[[ Material supplied open ]]

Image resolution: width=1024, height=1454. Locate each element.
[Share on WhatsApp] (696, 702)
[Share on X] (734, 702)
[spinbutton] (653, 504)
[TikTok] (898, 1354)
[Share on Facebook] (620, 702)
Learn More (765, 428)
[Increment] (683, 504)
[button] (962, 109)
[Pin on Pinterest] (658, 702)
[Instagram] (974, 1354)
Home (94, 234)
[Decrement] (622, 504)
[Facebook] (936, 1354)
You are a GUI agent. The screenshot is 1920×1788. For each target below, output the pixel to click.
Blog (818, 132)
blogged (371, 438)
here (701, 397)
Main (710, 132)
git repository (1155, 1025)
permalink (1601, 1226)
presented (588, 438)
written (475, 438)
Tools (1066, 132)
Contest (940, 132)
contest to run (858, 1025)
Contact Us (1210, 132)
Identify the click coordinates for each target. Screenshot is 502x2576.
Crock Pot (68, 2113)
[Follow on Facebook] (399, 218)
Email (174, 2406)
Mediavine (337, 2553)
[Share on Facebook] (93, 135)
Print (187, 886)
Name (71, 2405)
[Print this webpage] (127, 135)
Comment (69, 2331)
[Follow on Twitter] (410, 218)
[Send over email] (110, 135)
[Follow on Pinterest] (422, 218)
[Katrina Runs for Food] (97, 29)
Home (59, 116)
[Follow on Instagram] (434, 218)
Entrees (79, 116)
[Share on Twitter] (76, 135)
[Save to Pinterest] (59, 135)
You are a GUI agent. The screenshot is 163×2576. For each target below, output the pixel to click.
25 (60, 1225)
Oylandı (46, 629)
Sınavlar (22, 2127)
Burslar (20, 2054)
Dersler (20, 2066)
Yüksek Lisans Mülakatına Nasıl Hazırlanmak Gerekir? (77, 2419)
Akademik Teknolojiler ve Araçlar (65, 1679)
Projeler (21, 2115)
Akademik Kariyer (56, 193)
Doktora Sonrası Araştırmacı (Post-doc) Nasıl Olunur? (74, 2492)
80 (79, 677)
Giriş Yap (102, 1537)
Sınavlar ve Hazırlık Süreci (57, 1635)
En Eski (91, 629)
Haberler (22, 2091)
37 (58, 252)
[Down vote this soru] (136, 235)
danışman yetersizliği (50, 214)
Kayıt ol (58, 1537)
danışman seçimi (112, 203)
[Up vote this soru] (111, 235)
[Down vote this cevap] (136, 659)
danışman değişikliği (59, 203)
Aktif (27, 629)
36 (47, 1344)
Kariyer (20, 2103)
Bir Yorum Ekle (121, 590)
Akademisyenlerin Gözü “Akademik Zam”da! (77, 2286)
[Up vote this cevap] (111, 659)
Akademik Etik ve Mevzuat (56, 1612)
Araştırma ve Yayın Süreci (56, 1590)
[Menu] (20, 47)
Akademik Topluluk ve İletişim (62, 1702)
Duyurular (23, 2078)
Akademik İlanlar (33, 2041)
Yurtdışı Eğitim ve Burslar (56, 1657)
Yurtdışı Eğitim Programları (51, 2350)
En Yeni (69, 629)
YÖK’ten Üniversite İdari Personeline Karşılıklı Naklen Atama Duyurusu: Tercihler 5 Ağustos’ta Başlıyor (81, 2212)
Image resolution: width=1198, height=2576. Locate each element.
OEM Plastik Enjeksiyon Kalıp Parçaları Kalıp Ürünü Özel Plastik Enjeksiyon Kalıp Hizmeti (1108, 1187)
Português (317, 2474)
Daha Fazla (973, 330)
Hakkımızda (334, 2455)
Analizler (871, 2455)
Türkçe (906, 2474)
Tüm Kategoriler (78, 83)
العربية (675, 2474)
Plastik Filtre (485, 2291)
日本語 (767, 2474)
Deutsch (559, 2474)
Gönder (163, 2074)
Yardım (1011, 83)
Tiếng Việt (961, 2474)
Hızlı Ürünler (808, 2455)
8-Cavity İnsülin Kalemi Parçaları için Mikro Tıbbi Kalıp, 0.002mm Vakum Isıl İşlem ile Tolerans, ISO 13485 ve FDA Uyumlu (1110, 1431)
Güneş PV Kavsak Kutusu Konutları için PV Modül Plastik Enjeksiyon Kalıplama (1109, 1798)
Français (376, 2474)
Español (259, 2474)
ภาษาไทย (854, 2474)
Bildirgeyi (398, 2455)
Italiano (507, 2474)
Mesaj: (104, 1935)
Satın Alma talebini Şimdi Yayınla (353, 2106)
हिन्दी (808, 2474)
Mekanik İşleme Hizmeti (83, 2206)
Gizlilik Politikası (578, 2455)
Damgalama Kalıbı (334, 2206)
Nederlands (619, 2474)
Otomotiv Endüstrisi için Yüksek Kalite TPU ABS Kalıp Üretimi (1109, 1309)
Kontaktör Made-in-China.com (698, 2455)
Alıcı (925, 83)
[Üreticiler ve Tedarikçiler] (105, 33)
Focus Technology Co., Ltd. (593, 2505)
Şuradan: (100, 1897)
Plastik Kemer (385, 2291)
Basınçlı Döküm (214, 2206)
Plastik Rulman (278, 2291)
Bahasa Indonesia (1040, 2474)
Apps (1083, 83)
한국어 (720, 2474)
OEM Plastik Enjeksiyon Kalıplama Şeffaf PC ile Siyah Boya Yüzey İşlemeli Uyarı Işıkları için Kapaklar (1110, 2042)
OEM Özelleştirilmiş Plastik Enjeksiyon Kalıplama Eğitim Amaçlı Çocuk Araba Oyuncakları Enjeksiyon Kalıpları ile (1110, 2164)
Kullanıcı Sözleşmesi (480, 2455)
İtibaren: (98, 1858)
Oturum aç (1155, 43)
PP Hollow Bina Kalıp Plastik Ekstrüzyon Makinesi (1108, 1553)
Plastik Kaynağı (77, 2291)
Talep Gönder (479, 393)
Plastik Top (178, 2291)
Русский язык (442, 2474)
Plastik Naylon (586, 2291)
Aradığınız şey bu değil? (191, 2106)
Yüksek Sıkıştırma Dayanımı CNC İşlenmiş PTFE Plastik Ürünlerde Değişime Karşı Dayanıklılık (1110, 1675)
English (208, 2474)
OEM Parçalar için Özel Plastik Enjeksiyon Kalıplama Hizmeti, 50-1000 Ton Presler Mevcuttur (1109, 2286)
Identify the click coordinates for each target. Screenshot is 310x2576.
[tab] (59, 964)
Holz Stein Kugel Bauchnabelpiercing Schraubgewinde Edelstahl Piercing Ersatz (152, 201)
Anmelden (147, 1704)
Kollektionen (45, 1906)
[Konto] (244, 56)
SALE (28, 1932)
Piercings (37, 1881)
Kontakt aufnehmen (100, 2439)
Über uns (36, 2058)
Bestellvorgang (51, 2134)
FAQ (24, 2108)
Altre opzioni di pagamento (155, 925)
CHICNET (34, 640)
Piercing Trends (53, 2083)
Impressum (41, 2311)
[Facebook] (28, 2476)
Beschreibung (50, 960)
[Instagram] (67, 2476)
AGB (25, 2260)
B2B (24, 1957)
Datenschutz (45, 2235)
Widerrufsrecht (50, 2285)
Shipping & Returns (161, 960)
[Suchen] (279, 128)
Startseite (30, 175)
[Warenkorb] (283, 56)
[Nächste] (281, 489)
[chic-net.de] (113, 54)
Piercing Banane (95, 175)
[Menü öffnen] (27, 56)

[[ Material supplied closed ]]

## [Instructions for the task]
For each line above that contains the word "pixel", give the line as it is written.

## [Response to this exercise]
You are a GUI agent. The screenshot is 1920×1788. For each target below, output the pixel to click.
You are a GUI agent. The screenshot is 163×2576. For each target below, output the pixel to click.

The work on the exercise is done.